Reproductive Diseases of Female Cat

Prolonged anestrus can be caused by malnutrition, genetic causes, hormonal imbalance, and disease. Cats that lack exposure to other cats or to at least 12 hours a day of light, may not have normal heat cycles. Precociousness (early sexual maturity) can occur in kittens as young as 4 months of age. Good nutrition, adequate light, and contact with older cats with normal heat cycles may result in early cycling-going in and out of heat regularly. It is not advisable to breed these very young females; small litter size, difficult labor and birth, and a greater incidence of birth defects are some of the many valid reasons to wait until the kitten is mature enough physically. Nymphomania may occur in older females that never had a litter. These cats usually have cystic endometrial hyperplasia-pyometra complex, which generally occurs in female cats aged 3 to 14 that have never borne kittens. Pseudopregnancy (false pregnancy) may occur following a strile mating, stimulation of the vulva of the cat, or spontaneous ovulation.

Because of the risk to the developing kittens, all medications, including vaccines, should be avoided during pregnancy. Griseofulvin, a drug commonly used to treat ringworm, can cause birth defects. Cats that are otherwise healthy but have recurrent miscarriages at the same point of gestation are thought to suffer from progesterone hormone deficiency. Injections of progesterone may be helpful.

Bacterial and viral infections can cause infertility in the queen. Feline panleukopenia, feline leukemia and feline infectious peritonitis have all been proven to do so.

Cystic hyperplasia, the first disorder of the complex to develop, involves a thickening of the uterus lining and cyst formation; victims usually display no signs except for infertility. Endometritis can develop during or after cystic hyperplasia.
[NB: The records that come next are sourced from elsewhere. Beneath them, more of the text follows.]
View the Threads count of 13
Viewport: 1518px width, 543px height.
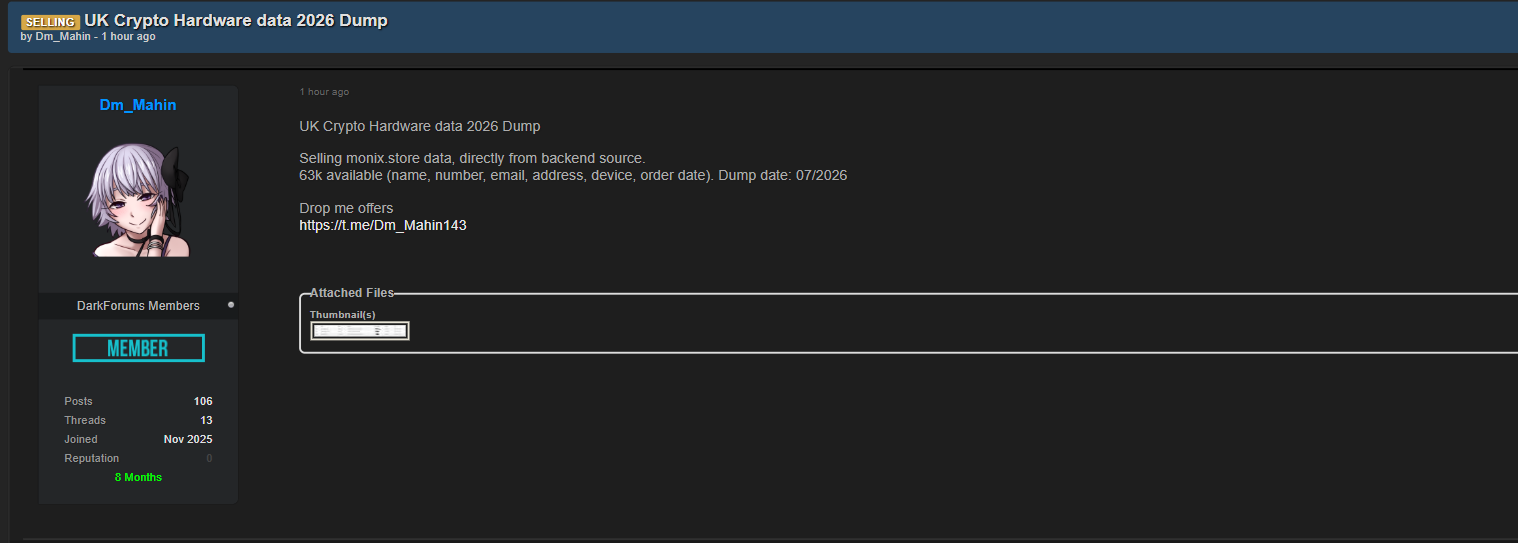click(x=206, y=420)
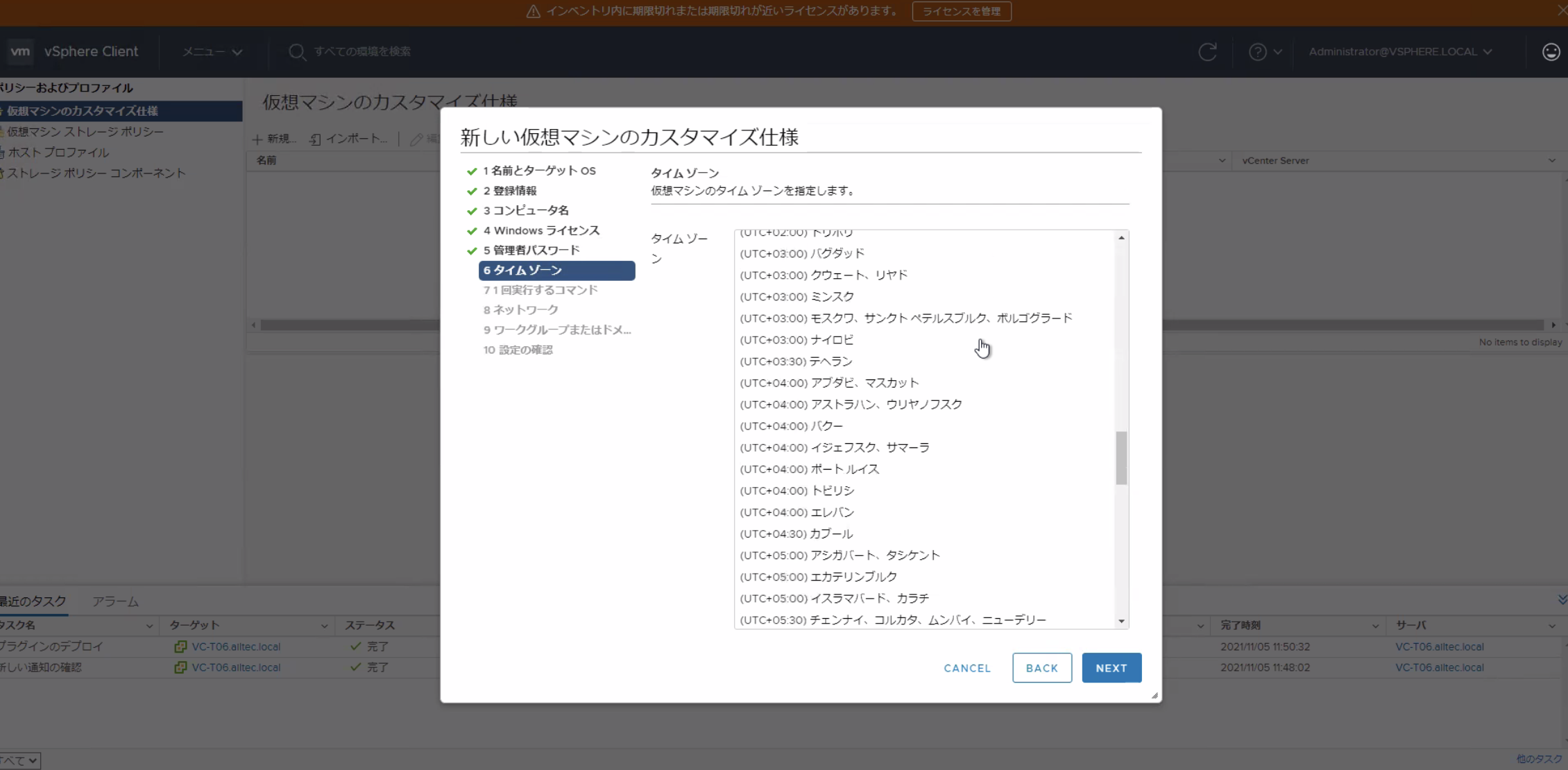Switch to the アラーム tab
This screenshot has width=1568, height=770.
tap(115, 601)
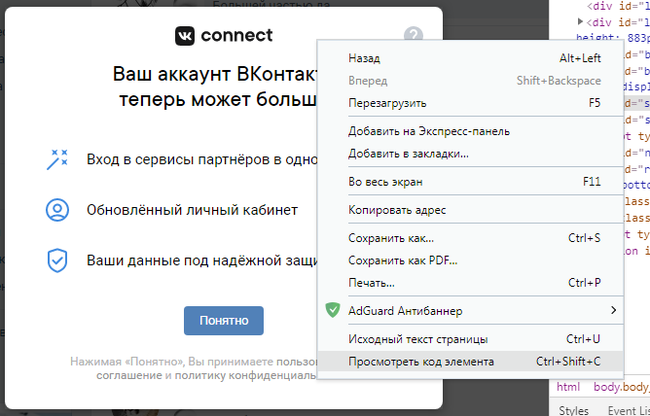This screenshot has width=650, height=416.
Task: Select Во весь экран menu item
Action: tap(386, 182)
Cats with endometritis often have no signs of disease, although a vaginal discharge may be evident in some cases. Untreated endometritis may develop into pyometra. As the disease progresses, the cat will appear steadily more ill. In the final stages, there will be a bloody uterine discharge and depression; laboratory tests will show an elevated white blood cell count. Generalized infection leads to a rapid death.
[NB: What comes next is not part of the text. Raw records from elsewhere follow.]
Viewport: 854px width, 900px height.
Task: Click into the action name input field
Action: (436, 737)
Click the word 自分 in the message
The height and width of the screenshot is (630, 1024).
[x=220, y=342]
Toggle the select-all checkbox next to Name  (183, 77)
The early stages of this disease complex may be treated successfully, but treatment becomes more difficult as the disease progresses. Unless the cat is essential for breeding purposes, an ovariohysterectomy (spay) is recommended.

Chronic infections of the cervix and vagina may cause infertility. A slight discharge may be evident, but is often overlooked due to the cat's normal cleaning habits. Those infections usually occur following injury or difficult delivery of large kittens. If not treated, they may cause scarring and even closure of the cervix.